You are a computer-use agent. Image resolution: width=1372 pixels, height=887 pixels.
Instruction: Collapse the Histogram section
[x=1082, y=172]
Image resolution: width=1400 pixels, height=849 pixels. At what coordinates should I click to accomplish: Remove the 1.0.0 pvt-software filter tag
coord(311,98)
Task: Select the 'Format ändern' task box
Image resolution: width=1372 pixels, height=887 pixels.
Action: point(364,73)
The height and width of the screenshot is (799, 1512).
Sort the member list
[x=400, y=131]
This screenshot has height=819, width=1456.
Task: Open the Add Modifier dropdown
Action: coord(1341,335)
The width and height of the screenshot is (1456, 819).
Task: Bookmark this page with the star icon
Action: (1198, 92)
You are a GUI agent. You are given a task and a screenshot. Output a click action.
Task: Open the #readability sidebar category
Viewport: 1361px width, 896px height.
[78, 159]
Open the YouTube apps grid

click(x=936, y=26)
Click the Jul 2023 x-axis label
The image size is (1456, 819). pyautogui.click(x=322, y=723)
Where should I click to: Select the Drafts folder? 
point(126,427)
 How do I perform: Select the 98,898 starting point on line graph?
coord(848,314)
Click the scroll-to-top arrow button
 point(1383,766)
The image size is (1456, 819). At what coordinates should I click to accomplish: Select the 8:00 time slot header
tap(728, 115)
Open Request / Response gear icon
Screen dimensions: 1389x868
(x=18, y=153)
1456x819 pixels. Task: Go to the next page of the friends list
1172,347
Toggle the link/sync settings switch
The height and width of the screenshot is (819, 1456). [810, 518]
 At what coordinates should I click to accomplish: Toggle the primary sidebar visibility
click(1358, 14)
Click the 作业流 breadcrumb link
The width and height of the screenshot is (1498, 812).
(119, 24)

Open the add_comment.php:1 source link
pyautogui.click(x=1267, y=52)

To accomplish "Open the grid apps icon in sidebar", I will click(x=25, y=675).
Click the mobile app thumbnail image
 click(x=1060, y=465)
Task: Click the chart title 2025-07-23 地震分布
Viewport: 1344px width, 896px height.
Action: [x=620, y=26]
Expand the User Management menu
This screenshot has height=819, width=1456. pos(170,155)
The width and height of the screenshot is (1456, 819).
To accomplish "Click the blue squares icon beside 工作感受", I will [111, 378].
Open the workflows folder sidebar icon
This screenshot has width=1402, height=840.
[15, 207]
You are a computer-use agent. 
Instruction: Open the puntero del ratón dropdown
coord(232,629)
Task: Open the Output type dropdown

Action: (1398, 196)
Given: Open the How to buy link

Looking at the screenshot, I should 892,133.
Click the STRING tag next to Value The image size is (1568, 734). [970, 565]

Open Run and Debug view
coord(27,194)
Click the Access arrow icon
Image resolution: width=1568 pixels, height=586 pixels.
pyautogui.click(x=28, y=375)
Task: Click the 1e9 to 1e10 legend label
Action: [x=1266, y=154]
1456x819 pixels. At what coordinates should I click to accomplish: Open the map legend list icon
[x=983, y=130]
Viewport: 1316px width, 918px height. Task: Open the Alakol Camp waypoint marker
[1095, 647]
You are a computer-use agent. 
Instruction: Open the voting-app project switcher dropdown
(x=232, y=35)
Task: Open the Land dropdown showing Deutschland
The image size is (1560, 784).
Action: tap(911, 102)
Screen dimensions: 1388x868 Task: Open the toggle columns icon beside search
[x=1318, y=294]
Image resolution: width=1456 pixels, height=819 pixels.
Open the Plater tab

══════════════════════════════

**What to work on**
Everything above from the line containing "Click the Jul 2023 x-axis label" through the line containing "Open the workflows folder sidebar icon" must be copied exactly. Nothing outside that range belongs in the answer.

**The completed task**
Click the Jul 2023 x-axis label
The image size is (1456, 819). pyautogui.click(x=322, y=723)
Where should I click to: Select the Drafts folder? 
point(126,427)
 How do I perform: Select the 98,898 starting point on line graph?
coord(848,314)
Click the scroll-to-top arrow button
 point(1383,766)
The image size is (1456, 819). At what coordinates should I click to accomplish: Select the 8:00 time slot header
tap(728, 115)
Open Request / Response gear icon
Screen dimensions: 1389x868
(x=18, y=153)
1456x819 pixels. Task: Go to the next page of the friends list
1172,347
Toggle the link/sync settings switch
The height and width of the screenshot is (819, 1456). [810, 518]
 At what coordinates should I click to accomplish: Toggle the primary sidebar visibility
click(1358, 14)
Click the 作业流 breadcrumb link
The width and height of the screenshot is (1498, 812).
(119, 24)

Open the add_comment.php:1 source link
pyautogui.click(x=1267, y=52)

To accomplish "Open the grid apps icon in sidebar", I will click(x=25, y=675).
Click the mobile app thumbnail image
 click(x=1060, y=465)
Task: Click the chart title 2025-07-23 地震分布
Viewport: 1344px width, 896px height.
Action: [x=620, y=26]
Expand the User Management menu
This screenshot has height=819, width=1456. pos(170,155)
The width and height of the screenshot is (1456, 819).
To accomplish "Click the blue squares icon beside 工作感受", I will [111, 378].
Open the workflows folder sidebar icon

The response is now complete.